▶ WHAT YOU HAVE TO DO
Starting at the line below holding "You are a GUI" and stopping at the line holding "Emerald (34, 2212)", print every line exactly, both ends included, and leave the rest out.
Segment Open
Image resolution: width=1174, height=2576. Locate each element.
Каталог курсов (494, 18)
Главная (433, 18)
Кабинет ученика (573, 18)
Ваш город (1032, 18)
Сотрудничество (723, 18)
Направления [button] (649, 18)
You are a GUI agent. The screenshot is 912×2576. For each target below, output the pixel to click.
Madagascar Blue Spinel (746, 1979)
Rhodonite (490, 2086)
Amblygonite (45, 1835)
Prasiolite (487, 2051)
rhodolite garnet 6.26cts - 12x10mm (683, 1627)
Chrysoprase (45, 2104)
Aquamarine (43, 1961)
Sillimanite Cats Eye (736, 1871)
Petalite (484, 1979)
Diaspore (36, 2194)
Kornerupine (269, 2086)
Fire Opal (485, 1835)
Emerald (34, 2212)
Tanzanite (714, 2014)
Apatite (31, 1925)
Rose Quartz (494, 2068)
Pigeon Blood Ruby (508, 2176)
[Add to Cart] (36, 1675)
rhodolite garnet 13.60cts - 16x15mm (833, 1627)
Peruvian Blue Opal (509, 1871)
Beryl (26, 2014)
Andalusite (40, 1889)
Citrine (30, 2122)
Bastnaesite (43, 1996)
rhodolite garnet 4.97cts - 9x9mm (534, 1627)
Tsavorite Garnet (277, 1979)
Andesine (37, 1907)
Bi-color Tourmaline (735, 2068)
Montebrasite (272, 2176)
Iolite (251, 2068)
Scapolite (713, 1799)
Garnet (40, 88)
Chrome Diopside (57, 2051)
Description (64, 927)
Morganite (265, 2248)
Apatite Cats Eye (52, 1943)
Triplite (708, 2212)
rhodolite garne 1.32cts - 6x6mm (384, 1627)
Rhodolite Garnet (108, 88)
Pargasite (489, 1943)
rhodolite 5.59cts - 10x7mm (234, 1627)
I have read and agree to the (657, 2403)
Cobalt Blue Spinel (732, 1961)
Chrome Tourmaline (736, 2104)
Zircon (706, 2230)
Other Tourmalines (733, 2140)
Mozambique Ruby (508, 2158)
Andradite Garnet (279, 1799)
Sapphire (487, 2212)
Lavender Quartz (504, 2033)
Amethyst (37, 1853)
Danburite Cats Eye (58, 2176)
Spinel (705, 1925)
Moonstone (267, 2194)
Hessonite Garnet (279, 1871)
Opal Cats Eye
Segment Closed
▶ EXERCISE ANSWER
You are a GUI agent. The screenshot is 912×2576. For each target below, output the pixel to click.
Madagascar Blue Spinel (746, 1979)
Rhodonite (490, 2086)
Amblygonite (45, 1835)
Prasiolite (487, 2051)
rhodolite garnet 6.26cts - 12x10mm (683, 1627)
Chrysoprase (45, 2104)
Aquamarine (43, 1961)
Sillimanite Cats Eye (736, 1871)
Petalite (484, 1979)
Diaspore (36, 2194)
Kornerupine (269, 2086)
Fire Opal (485, 1835)
Emerald (34, 2212)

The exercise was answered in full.